What can be done?
The campaign to cut immigration and stop asylum abuse


We propose the following measures:
Stop document destruction by asylum seekers
The government must crack down on the destruction of documents by asylum seekers. This is a criminal offence according to a 2004 law yet fewer and fewer prosecutions are being brought.
We know that most of those entering in dinghies throw their identity documents over the side of the boat so it is harder to identify them on arrival.
The government must enforce the law to prevent those who do this from having their claim even considered. This should be accompanied by more arrests, prosecutions and convictions of those entering illegally. To put this into perspective, there were 114,000 convictions of UK residents for TV licence fee evasion in 2019 (Ministry of Justice data). In contrast there were less than 50 convictions for illegal entry or overstaying in each of the past four years (2018-2021).
Introduce a new systematic cross-national screening process
This screening process is necessary to root out criminals and those rejected for asylum elsewhere in Europe.

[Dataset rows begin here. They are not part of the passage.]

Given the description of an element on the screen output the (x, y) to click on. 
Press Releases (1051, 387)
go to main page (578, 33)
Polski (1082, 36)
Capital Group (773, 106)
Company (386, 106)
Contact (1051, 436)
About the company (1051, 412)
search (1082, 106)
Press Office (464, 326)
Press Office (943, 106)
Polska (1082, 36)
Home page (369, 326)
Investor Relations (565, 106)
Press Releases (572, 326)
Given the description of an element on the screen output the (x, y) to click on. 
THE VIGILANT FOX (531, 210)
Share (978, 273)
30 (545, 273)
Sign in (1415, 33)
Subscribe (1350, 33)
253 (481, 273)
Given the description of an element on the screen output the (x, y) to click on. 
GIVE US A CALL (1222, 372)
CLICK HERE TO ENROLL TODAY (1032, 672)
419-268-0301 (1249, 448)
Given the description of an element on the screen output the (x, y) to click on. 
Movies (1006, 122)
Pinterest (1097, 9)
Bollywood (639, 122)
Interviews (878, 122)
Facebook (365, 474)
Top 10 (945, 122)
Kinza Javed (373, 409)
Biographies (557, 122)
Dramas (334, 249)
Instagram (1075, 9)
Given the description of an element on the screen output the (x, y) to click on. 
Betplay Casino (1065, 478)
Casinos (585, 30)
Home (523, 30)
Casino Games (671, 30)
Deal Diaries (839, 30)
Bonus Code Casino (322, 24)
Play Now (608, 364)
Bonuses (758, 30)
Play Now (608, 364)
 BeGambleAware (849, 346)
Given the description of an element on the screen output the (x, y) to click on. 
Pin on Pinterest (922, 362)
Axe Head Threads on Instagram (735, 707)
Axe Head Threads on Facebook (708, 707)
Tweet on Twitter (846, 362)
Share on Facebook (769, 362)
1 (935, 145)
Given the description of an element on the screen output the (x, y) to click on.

After Brexit, the UK’s diplomatic muscle should be fully deployed to ensure better communication and cooperation with European countries so we have access to key intelligence on which entrants have already been rejected for asylum overseas and which applicants have already been accused or convicted of crimes.
Rejection or conviction in another European country should, prima facie, prevent the claim from being considered here.
End all asylum handouts for failed claimants
If someone’s asylum claim has been rejected they have no right to be here.
The UK must stop providing taxpayer-funded handouts to failed asylum seekers which obviously act as a deterrent for people to leave the UK and go back to their safe point of origin.
We estimate that £130 million was spent on such handouts in 2019/20 (see our estimate). The government has passed the necessary law to do this (in 2016) but has failed to implement it.
Stop age fraud by asylum seekers
We must toughen up asylum age checks to ensure those about whom officials have doubts regarding age are not placed in housing and schools alongside vulnerable children.
There must be mandatory scientific screening for all age dispute cases. Nearly half of resolved age disputes in the year to September 2022 revealed the claimant to be lying about their age.
Introduce tougher requirements for asylum approval
We must learn from other countries such as France so that we can make our asylum screening system more robust and harder to be exploited.
The standard of proof for claims must be increased, with both limbs of the tes being based upon the balance of probabilities. Lying in an application should be grounds for early dismissal.
The UK’s asylum grant rate is presently nearly three times that of France so it’s no wonder so many are trying to get here.
No de facto amnesty for asylum seekers
We must end the current process of fast-tracking the processing of certain claimants (such as those from Afghanistan) as this amounts to an effective amnesty for those coming here illegally.
Increase use of detention and enhance parliamentary sovereignty to ensure more removals
We must boost the use of detention, enshrine a new expanded list of safe non-EU countries in parliamentary statute (to guard against legal challenges), this can be done with a simple supplement to a 2002 law that is already on the books, and use carrot and stick diplomatic measures to increase the number of removals of failed asylum claimants, foreign criminals and immigration offenders.